Zerocoin began life in 2013 as an academic project with his graduate students at Johns Hopkins University. Green and his team wanted to provide users with anonymity by allowing them to convert their bitcoins into an anonymous, untraceable cryptocurrency. While initially developed for use with Bitcoin, Zerocoin can be integrated into any cryptocurrency.
The Zerocoin protocol has since been incorporated into a number of different cryptocurrency projects, including Zcoin and PIVX. It has also inspired the development of other privacy-focused cryptos like Monero.
Green’s research team has identified vulnerabilities in encryption technologies, including SSL/TLS, RSA BSAFE, Exxon/Mobil Speedpass, E-ZPass, and automotive security systems, and exposed flaws in over a third of SSL/TLS encrypted websites. In 2015, his team identified the Logjam weakness in the TLS protocol.
Green is also a well-known advocate for government transparency. In 2013, he was one of the original signatories of the “Open Letter to the NSA” calling for an end to mass surveillance. He has been a critic of proprietary software and has called for greater access to source code to improve security and transparency.
Hal Finney
Harold “Hal” Finney was there at the very beginning of Bitcoin. He was the first person to receive a bitcoin from its original creator, Satoshi Nakamoto. In 2004, Finney created the first reusable proof-of-work system, which laid the groundwork for the mining process used in Bitcoin.
One of Finney’s contributions to the field of cryptocurrencies was his work on improving privacy features. He was a strong advocate for the use of mix networks—first developed by David Chaum. Finney believed passionately that “the computer can be used as a tool to liberate and protect people, rather than to control them.”

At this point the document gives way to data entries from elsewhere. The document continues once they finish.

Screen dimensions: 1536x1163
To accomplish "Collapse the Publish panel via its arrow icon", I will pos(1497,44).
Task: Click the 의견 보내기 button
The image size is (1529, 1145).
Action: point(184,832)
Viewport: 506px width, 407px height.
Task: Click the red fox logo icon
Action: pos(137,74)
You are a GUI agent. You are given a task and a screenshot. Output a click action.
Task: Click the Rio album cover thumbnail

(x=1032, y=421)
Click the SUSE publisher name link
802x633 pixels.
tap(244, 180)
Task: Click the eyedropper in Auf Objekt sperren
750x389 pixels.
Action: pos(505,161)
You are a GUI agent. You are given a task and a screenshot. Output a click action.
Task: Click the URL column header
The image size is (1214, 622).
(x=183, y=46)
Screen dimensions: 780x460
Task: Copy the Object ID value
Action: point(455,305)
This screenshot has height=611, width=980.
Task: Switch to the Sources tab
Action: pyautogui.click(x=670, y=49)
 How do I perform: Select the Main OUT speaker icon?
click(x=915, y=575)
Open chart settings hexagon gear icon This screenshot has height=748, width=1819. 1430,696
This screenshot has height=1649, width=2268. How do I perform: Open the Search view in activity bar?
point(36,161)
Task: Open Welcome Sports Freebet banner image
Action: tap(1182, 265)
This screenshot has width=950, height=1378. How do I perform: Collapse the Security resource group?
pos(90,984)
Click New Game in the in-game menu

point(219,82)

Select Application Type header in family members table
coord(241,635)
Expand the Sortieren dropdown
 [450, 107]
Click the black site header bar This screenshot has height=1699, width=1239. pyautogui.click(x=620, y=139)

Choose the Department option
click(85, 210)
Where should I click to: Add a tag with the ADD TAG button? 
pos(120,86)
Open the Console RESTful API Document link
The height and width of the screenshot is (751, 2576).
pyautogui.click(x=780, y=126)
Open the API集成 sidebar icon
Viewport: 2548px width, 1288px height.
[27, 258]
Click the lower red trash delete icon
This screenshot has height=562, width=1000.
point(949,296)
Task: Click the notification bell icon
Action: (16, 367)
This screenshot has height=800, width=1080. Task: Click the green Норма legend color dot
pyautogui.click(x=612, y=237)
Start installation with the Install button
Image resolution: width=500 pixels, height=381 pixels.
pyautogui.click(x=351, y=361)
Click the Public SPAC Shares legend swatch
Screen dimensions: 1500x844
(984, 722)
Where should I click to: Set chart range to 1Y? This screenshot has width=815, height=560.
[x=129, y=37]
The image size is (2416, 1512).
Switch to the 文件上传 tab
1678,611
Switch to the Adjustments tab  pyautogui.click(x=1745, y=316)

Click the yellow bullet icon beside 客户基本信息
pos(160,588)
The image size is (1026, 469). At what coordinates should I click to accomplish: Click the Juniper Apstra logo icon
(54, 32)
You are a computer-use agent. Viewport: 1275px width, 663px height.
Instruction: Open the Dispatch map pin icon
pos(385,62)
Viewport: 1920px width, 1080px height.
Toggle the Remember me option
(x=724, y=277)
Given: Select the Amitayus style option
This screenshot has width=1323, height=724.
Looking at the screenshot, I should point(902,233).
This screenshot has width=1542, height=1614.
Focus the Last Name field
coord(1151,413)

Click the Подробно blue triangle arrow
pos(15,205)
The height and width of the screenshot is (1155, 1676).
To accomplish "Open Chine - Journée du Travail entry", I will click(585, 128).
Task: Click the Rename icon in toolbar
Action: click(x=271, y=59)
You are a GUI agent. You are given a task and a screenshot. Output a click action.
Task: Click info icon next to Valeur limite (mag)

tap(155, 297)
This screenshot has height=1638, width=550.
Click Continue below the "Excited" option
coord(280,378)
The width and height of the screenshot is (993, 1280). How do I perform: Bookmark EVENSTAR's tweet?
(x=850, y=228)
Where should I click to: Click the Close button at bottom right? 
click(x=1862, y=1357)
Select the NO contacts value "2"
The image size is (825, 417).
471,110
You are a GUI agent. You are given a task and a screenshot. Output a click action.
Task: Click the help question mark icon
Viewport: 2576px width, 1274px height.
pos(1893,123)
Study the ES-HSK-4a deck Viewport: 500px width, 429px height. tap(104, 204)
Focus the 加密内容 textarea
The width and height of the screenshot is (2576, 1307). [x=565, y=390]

Finney was one of the first people to explore the idea of using “blind signatures” to create anonymous digital cash. He helped to develop the first implementation of this concept in the form of the “Reincarnation” system. He also worked on other privacy-focused projects, including a system for anonymous messaging called PGPfone.
Alongside Zooko Wilcox-O’Hearn and many others, he was a member of the cypherpunk movement. A collection of radical techno-libertarians who used code and cryptography to achieve digital privacy. His uncompromising attitude to freedom has been an inspiration to many since. Sadly, Finney passed away in August 2014 as a result of complications from ALS.